Could you retype every line of the data underneath without altering anything?

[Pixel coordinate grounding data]

▶

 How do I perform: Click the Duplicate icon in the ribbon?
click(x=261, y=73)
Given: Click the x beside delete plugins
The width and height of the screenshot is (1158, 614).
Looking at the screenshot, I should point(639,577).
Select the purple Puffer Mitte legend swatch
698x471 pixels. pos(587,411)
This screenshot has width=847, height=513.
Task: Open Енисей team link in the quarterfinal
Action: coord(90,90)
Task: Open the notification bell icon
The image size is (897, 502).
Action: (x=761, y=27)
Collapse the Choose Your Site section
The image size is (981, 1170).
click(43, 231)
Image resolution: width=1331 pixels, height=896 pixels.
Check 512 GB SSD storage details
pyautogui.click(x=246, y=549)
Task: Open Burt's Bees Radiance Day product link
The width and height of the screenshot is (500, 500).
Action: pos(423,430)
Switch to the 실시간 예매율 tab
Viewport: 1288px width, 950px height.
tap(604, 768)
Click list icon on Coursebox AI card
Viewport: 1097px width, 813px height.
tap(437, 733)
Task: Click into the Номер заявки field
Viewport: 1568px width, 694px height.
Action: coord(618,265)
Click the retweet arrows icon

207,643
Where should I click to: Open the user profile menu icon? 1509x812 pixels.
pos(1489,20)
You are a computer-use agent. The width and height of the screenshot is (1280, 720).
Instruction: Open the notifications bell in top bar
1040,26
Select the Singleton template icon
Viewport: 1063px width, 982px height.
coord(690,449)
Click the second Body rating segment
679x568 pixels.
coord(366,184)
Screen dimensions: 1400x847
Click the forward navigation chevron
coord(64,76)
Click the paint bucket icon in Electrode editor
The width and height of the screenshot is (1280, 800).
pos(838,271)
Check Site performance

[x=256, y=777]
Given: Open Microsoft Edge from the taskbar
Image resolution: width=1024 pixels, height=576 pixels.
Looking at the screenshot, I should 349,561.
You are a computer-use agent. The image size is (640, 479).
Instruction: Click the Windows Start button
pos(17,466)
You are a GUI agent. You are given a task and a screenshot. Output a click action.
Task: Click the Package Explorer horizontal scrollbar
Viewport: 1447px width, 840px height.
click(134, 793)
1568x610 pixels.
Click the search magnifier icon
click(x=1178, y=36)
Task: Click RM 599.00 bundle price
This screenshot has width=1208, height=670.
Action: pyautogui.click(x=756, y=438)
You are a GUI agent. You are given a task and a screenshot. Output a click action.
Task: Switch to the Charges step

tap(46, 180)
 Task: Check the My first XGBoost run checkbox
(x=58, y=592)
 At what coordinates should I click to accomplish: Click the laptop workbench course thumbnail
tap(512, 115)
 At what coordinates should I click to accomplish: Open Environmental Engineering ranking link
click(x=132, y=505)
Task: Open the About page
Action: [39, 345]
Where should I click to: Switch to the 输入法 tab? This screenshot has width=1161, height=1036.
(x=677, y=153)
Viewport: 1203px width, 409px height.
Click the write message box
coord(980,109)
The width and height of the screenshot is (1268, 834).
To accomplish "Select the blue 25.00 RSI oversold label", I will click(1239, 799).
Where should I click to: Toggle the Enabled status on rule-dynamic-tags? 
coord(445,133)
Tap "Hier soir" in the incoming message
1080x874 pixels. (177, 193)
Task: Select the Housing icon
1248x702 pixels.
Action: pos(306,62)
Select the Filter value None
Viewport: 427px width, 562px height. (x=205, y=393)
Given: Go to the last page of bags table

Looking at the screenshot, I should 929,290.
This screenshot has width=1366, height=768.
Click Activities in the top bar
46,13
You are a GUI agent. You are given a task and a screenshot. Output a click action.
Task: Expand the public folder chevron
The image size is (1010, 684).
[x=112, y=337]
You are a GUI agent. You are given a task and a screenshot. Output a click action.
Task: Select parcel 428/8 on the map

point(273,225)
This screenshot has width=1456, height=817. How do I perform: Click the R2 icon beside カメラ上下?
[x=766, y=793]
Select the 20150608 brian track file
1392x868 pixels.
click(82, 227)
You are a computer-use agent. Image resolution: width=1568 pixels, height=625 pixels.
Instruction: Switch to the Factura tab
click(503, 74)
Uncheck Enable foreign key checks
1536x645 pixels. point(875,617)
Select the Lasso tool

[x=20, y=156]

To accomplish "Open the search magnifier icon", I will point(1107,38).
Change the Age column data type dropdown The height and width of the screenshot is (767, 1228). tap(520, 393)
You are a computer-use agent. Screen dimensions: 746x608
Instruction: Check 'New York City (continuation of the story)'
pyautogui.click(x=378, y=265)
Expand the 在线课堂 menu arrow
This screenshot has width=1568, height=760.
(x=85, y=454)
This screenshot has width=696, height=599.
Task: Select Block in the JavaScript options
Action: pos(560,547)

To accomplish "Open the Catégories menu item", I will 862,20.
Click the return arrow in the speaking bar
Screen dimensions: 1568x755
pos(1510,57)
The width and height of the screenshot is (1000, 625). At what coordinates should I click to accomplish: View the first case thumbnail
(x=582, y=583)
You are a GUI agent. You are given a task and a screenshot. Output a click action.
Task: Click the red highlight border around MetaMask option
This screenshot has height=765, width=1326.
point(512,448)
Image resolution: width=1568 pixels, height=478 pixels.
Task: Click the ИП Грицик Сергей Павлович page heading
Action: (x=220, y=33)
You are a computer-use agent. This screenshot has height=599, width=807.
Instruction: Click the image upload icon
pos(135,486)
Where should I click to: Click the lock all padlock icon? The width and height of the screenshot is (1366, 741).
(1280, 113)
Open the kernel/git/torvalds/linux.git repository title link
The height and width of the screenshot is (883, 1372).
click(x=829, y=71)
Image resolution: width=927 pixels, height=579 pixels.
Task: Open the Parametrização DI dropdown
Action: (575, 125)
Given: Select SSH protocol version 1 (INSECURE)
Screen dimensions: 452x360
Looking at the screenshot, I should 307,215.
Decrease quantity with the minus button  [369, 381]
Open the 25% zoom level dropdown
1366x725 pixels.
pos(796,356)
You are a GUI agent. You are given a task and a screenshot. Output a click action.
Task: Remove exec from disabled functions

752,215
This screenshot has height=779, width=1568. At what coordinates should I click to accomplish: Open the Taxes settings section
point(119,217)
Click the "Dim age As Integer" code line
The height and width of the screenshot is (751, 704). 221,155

◀

• [Output below]
 How do I perform: Click the Duplicate icon in the ribbon?
click(x=261, y=73)
Given: Click the x beside delete plugins
The width and height of the screenshot is (1158, 614).
Looking at the screenshot, I should point(639,577).
Select the purple Puffer Mitte legend swatch
698x471 pixels. pos(587,411)
This screenshot has width=847, height=513.
Task: Open Енисей team link in the quarterfinal
Action: coord(90,90)
Task: Open the notification bell icon
The image size is (897, 502).
Action: (x=761, y=27)
Collapse the Choose Your Site section
The image size is (981, 1170).
click(43, 231)
Image resolution: width=1331 pixels, height=896 pixels.
Check 512 GB SSD storage details
pyautogui.click(x=246, y=549)
Task: Open Burt's Bees Radiance Day product link
The width and height of the screenshot is (500, 500).
Action: pos(423,430)
Switch to the 실시간 예매율 tab
Viewport: 1288px width, 950px height.
tap(604, 768)
Click list icon on Coursebox AI card
Viewport: 1097px width, 813px height.
tap(437, 733)
Task: Click into the Номер заявки field
Viewport: 1568px width, 694px height.
Action: coord(618,265)
Click the retweet arrows icon

207,643
Where should I click to: Open the user profile menu icon? 1509x812 pixels.
pos(1489,20)
You are a computer-use agent. The width and height of the screenshot is (1280, 720).
Instruction: Open the notifications bell in top bar
1040,26
Select the Singleton template icon
Viewport: 1063px width, 982px height.
coord(690,449)
Click the second Body rating segment
679x568 pixels.
coord(366,184)
Screen dimensions: 1400x847
Click the forward navigation chevron
coord(64,76)
Click the paint bucket icon in Electrode editor
The width and height of the screenshot is (1280, 800).
pos(838,271)
Check Site performance

[x=256, y=777]
Given: Open Microsoft Edge from the taskbar
Image resolution: width=1024 pixels, height=576 pixels.
Looking at the screenshot, I should 349,561.
You are a computer-use agent. The image size is (640, 479).
Instruction: Click the Windows Start button
pos(17,466)
You are a GUI agent. You are given a task and a screenshot. Output a click action.
Task: Click the Package Explorer horizontal scrollbar
Viewport: 1447px width, 840px height.
click(134, 793)
1568x610 pixels.
Click the search magnifier icon
click(x=1178, y=36)
Task: Click RM 599.00 bundle price
This screenshot has width=1208, height=670.
Action: pyautogui.click(x=756, y=438)
You are a GUI agent. You are given a task and a screenshot. Output a click action.
Task: Switch to the Charges step

tap(46, 180)
 Task: Check the My first XGBoost run checkbox
(x=58, y=592)
 At what coordinates should I click to accomplish: Click the laptop workbench course thumbnail
tap(512, 115)
 At what coordinates should I click to accomplish: Open Environmental Engineering ranking link
click(x=132, y=505)
Task: Open the About page
Action: [39, 345]
Where should I click to: Switch to the 输入法 tab? This screenshot has width=1161, height=1036.
(x=677, y=153)
Viewport: 1203px width, 409px height.
Click the write message box
coord(980,109)
The width and height of the screenshot is (1268, 834).
To accomplish "Select the blue 25.00 RSI oversold label", I will click(1239, 799).
Where should I click to: Toggle the Enabled status on rule-dynamic-tags? 
coord(445,133)
Tap "Hier soir" in the incoming message
1080x874 pixels. (177, 193)
Task: Select the Housing icon
1248x702 pixels.
Action: pos(306,62)
Select the Filter value None
Viewport: 427px width, 562px height. (x=205, y=393)
Given: Go to the last page of bags table

Looking at the screenshot, I should 929,290.
This screenshot has width=1366, height=768.
Click Activities in the top bar
46,13
You are a GUI agent. You are given a task and a screenshot. Output a click action.
Task: Expand the public folder chevron
The image size is (1010, 684).
[x=112, y=337]
You are a GUI agent. You are given a task and a screenshot. Output a click action.
Task: Select parcel 428/8 on the map

point(273,225)
This screenshot has width=1456, height=817. How do I perform: Click the R2 icon beside カメラ上下?
[x=766, y=793]
Select the 20150608 brian track file
1392x868 pixels.
click(82, 227)
You are a computer-use agent. Image resolution: width=1568 pixels, height=625 pixels.
Instruction: Switch to the Factura tab
click(503, 74)
Uncheck Enable foreign key checks
1536x645 pixels. point(875,617)
Select the Lasso tool

[x=20, y=156]

To accomplish "Open the search magnifier icon", I will point(1107,38).
Change the Age column data type dropdown The height and width of the screenshot is (767, 1228). tap(520, 393)
You are a computer-use agent. Screen dimensions: 746x608
Instruction: Check 'New York City (continuation of the story)'
pyautogui.click(x=378, y=265)
Expand the 在线课堂 menu arrow
This screenshot has width=1568, height=760.
(x=85, y=454)
This screenshot has width=696, height=599.
Task: Select Block in the JavaScript options
Action: pos(560,547)

To accomplish "Open the Catégories menu item", I will 862,20.
Click the return arrow in the speaking bar
Screen dimensions: 1568x755
pos(1510,57)
The width and height of the screenshot is (1000, 625). At what coordinates should I click to accomplish: View the first case thumbnail
(x=582, y=583)
You are a GUI agent. You are given a task and a screenshot. Output a click action.
Task: Click the red highlight border around MetaMask option
This screenshot has height=765, width=1326.
point(512,448)
Image resolution: width=1568 pixels, height=478 pixels.
Task: Click the ИП Грицик Сергей Павлович page heading
Action: (x=220, y=33)
You are a computer-use agent. This screenshot has height=599, width=807.
Instruction: Click the image upload icon
pos(135,486)
Where should I click to: Click the lock all padlock icon? The width and height of the screenshot is (1366, 741).
(1280, 113)
Open the kernel/git/torvalds/linux.git repository title link
The height and width of the screenshot is (883, 1372).
click(x=829, y=71)
Image resolution: width=927 pixels, height=579 pixels.
Task: Open the Parametrização DI dropdown
Action: (575, 125)
Given: Select SSH protocol version 1 (INSECURE)
Screen dimensions: 452x360
Looking at the screenshot, I should 307,215.
Decrease quantity with the minus button  [369, 381]
Open the 25% zoom level dropdown
1366x725 pixels.
pos(796,356)
You are a GUI agent. You are given a task and a screenshot. Output a click action.
Task: Remove exec from disabled functions

752,215
This screenshot has height=779, width=1568. At what coordinates should I click to accomplish: Open the Taxes settings section
point(119,217)
Click the "Dim age As Integer" code line
The height and width of the screenshot is (751, 704). 221,155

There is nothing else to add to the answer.